Segment Open

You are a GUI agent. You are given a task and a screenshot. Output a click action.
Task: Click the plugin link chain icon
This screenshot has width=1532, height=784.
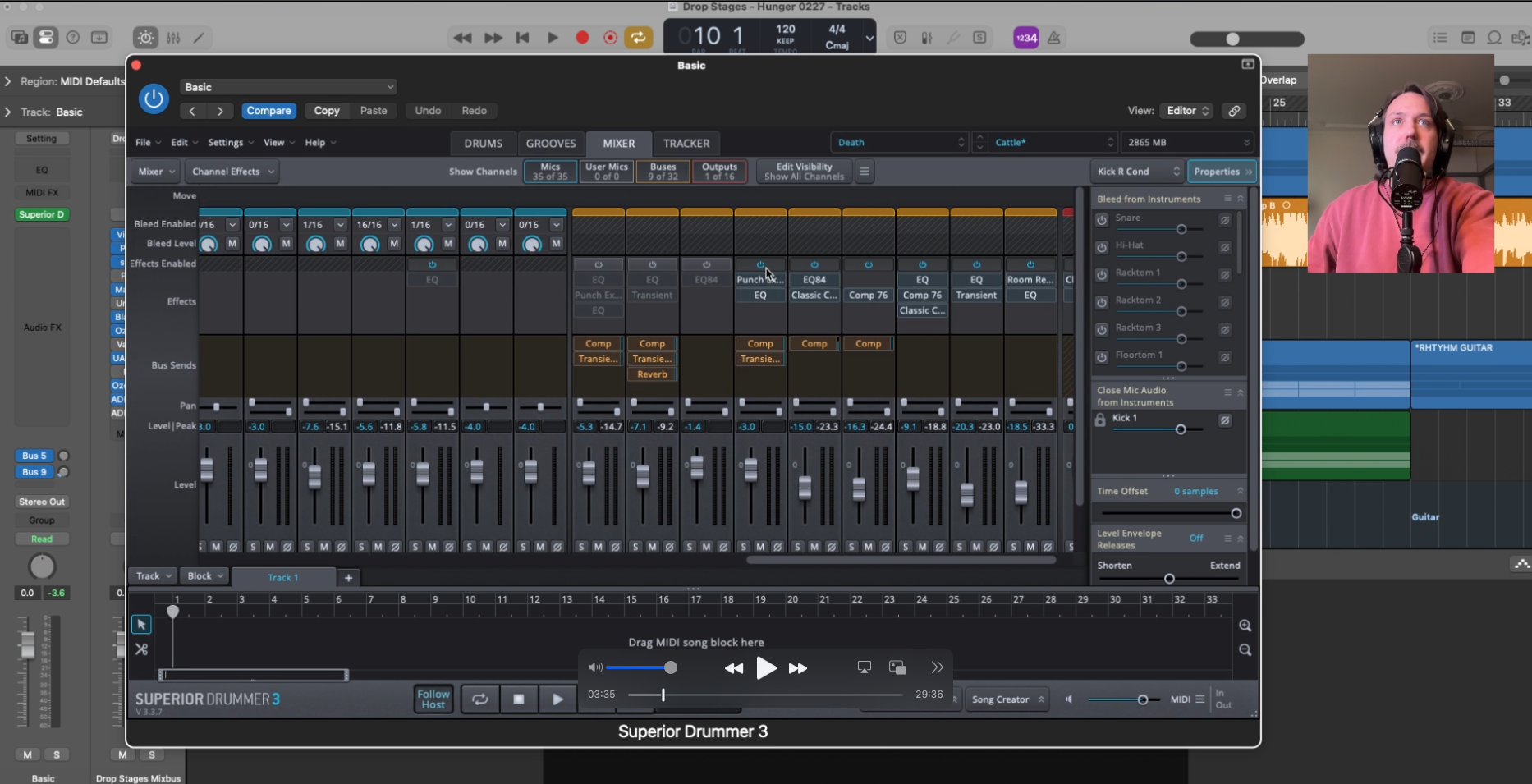click(1234, 111)

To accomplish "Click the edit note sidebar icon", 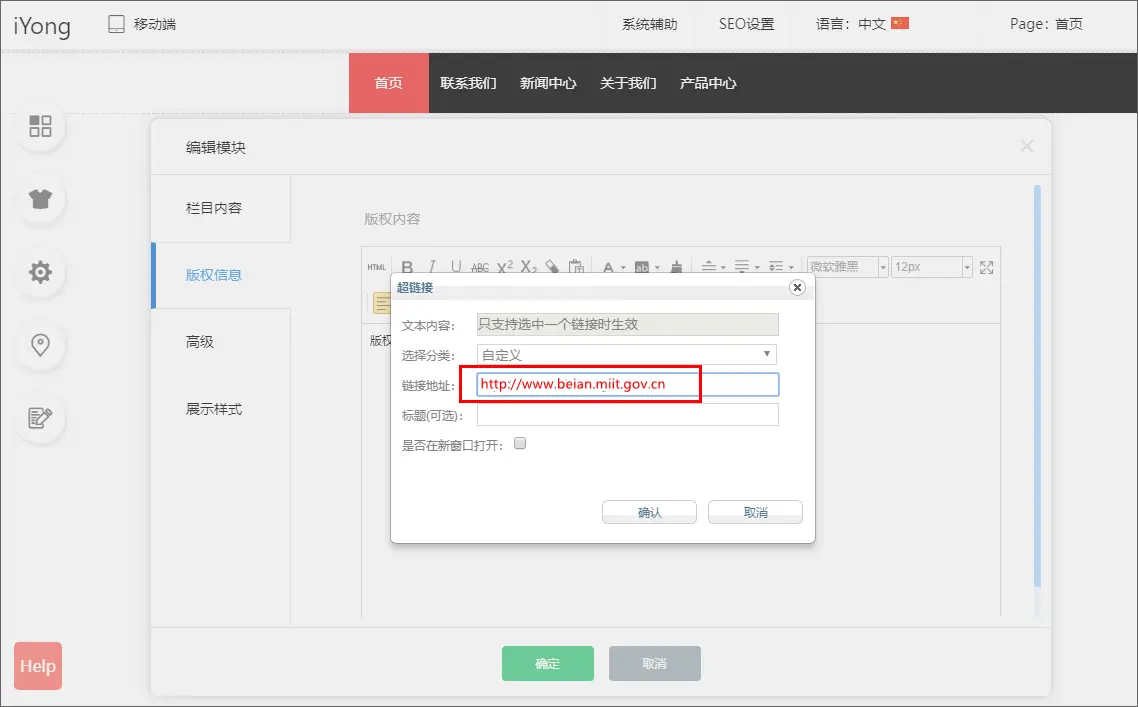I will pos(40,418).
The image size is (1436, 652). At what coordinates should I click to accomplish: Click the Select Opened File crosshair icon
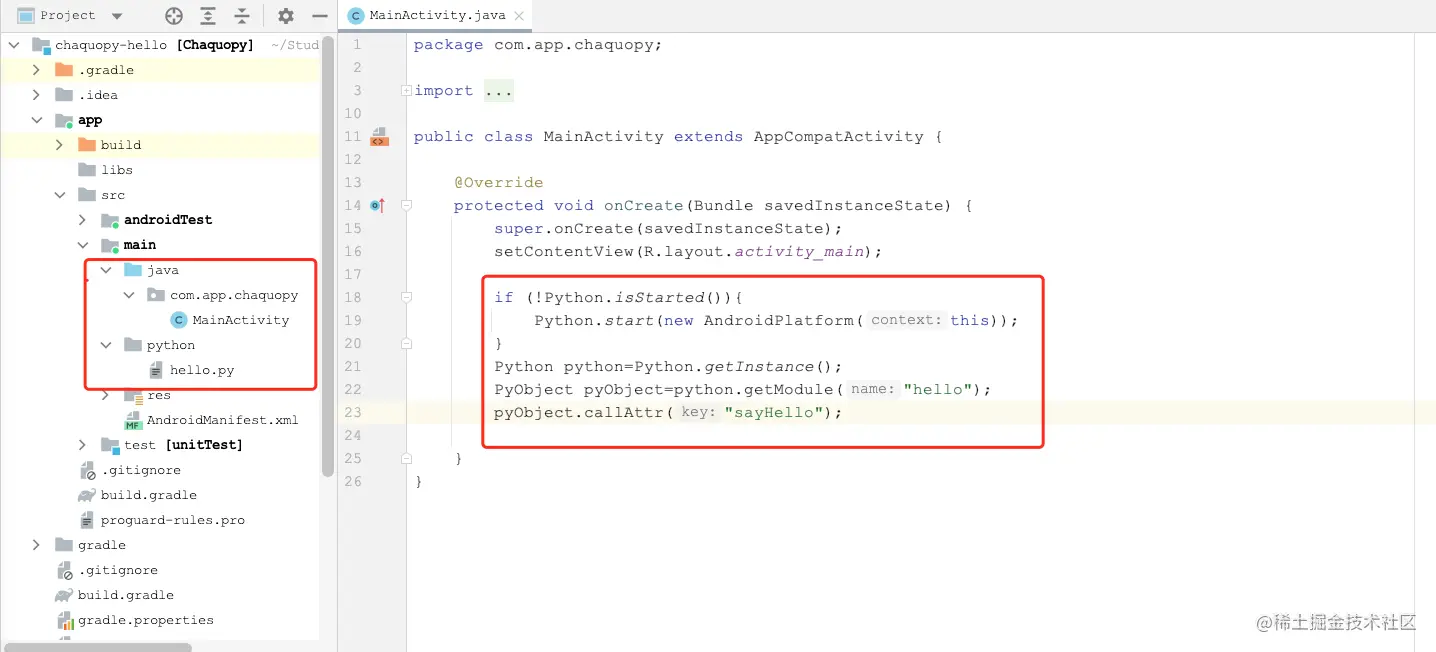click(x=172, y=15)
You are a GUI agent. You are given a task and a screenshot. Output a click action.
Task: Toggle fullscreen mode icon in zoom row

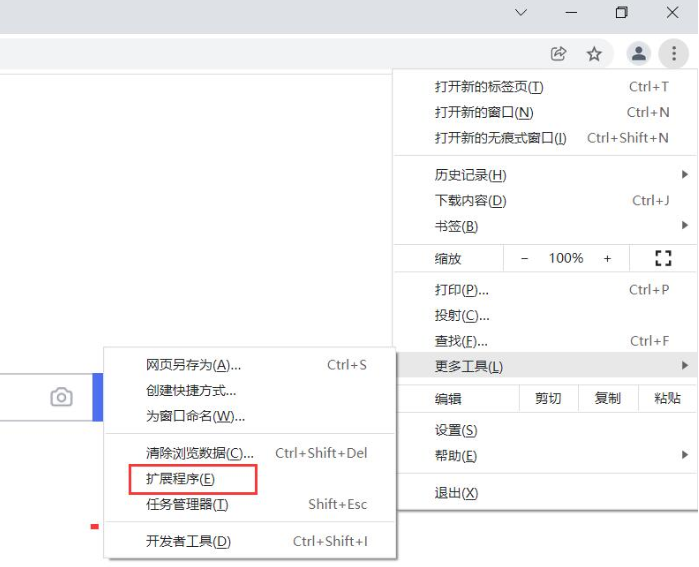[663, 258]
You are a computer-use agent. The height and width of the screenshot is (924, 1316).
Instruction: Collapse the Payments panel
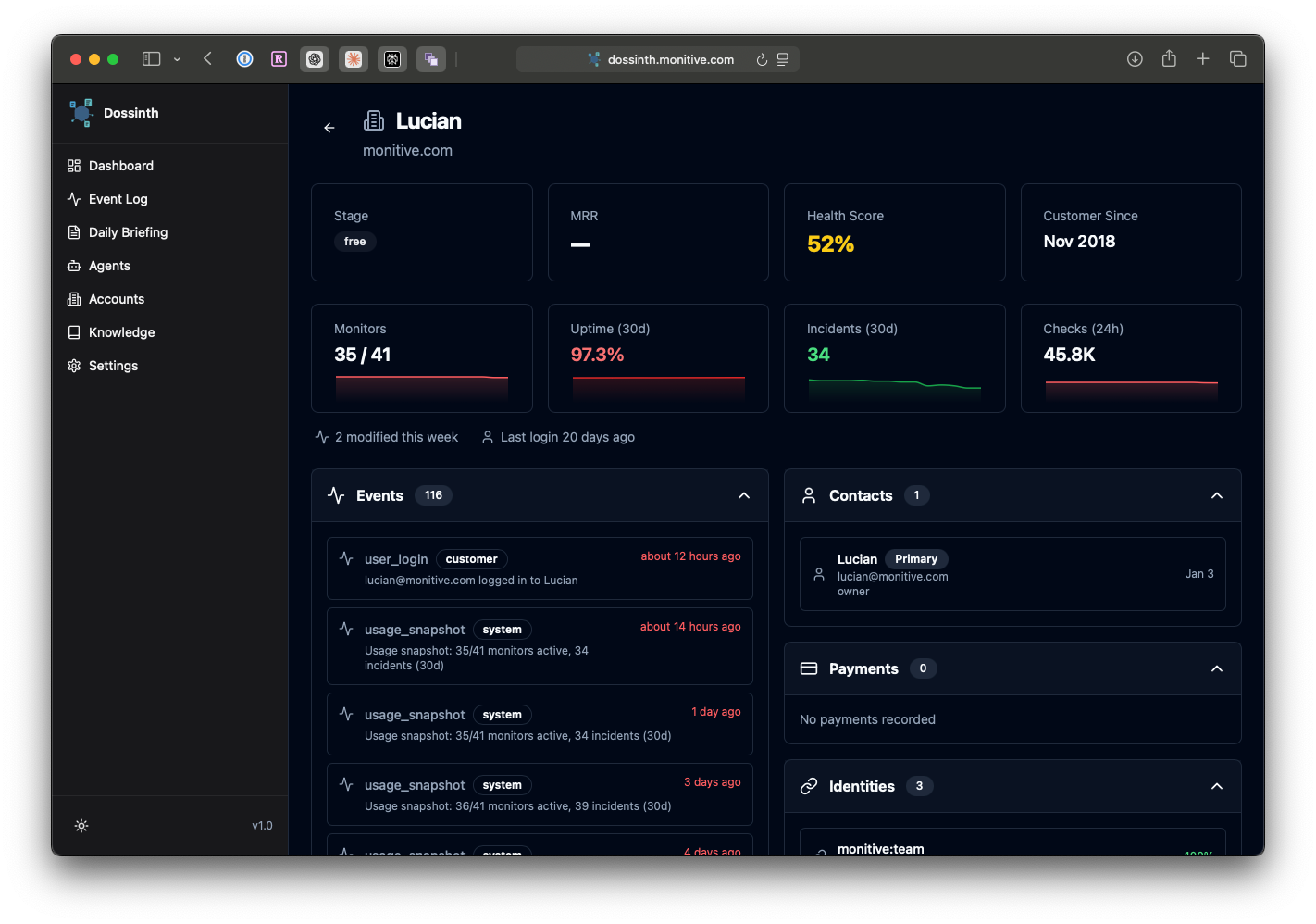click(1216, 668)
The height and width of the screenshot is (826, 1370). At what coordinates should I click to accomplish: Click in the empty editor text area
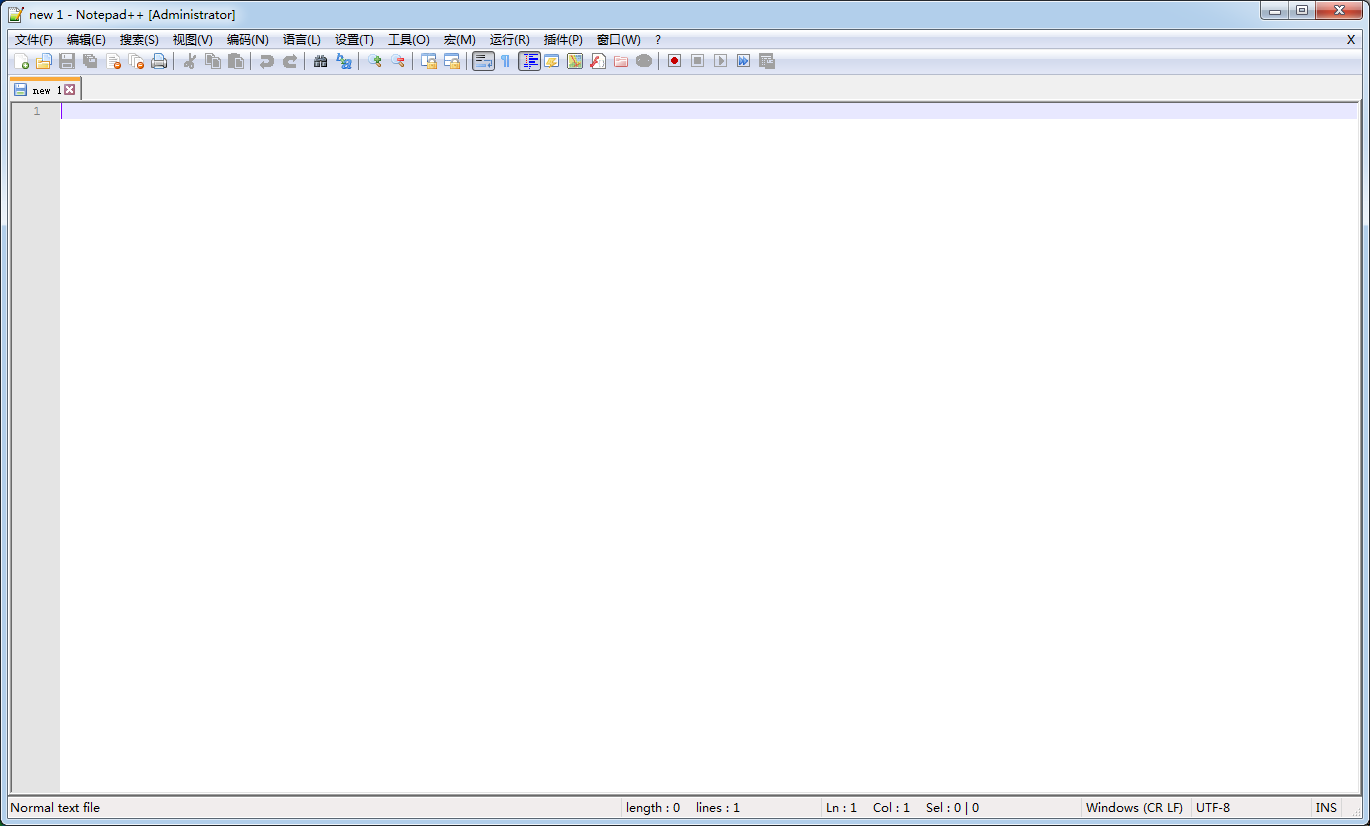point(700,450)
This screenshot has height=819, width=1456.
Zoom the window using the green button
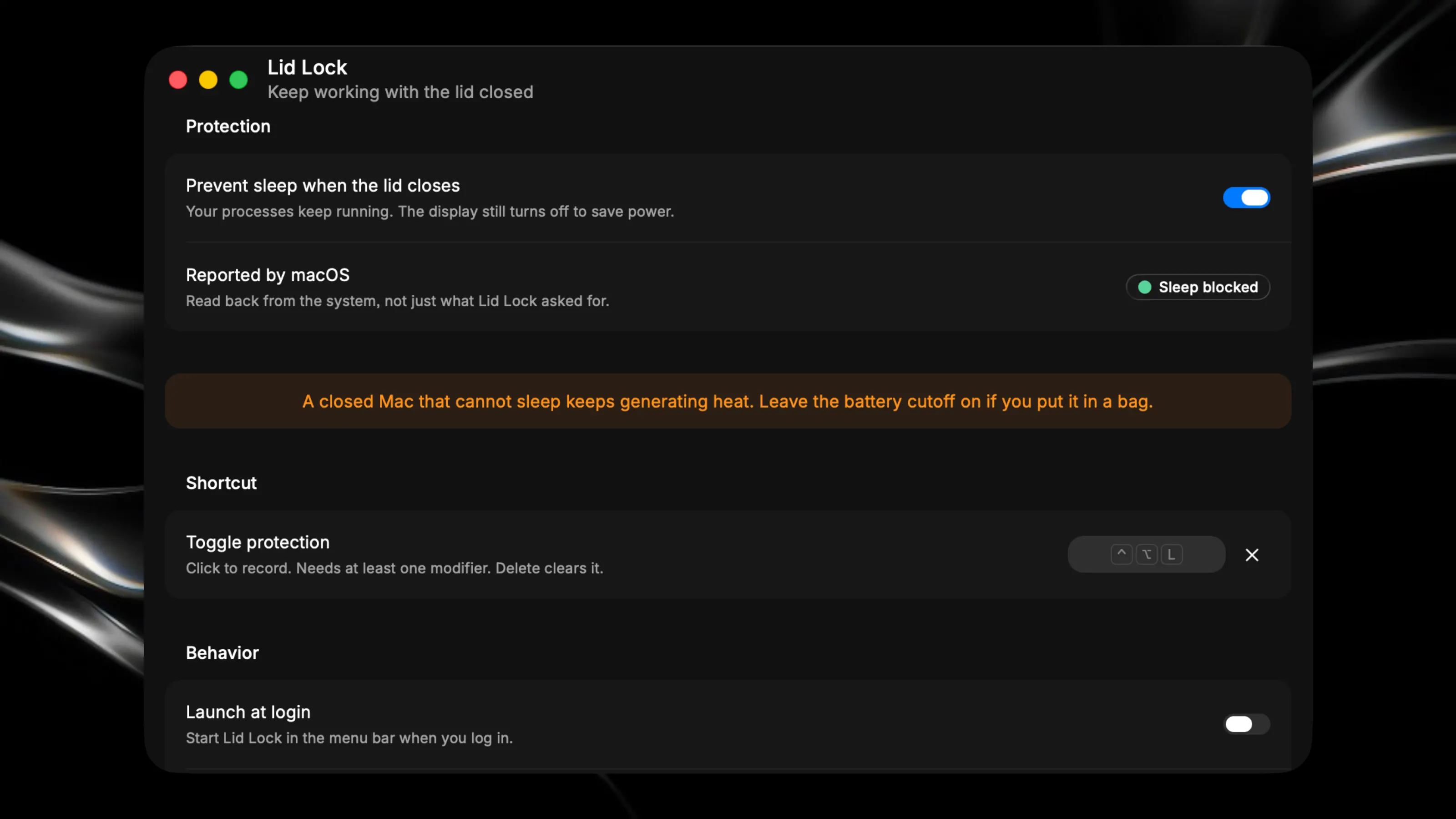(238, 80)
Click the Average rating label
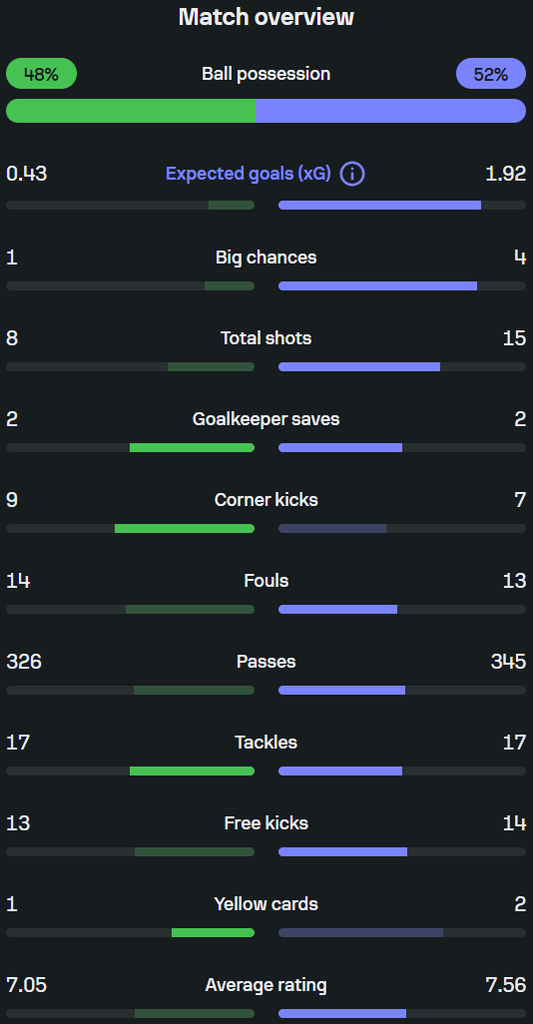This screenshot has height=1024, width=533. [x=266, y=985]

Segment Closed

▶ **YOUR ASSIGNMENT**
From the line containing "Instruction: Collapse the Payments panel" down to the last line of the entries above, copy each line exactly and nothing more. Leave pictures out.

▶ **ANSWER SPACE**
Instruction: Collapse the Payments panel
click(1216, 668)
The height and width of the screenshot is (826, 1370). At what coordinates should I click to accomplish: Click in the empty editor text area
point(700,450)
This screenshot has height=819, width=1456.
Zoom the window using the green button
(238, 80)
Click the Average rating label
This screenshot has height=1024, width=533. [x=266, y=985]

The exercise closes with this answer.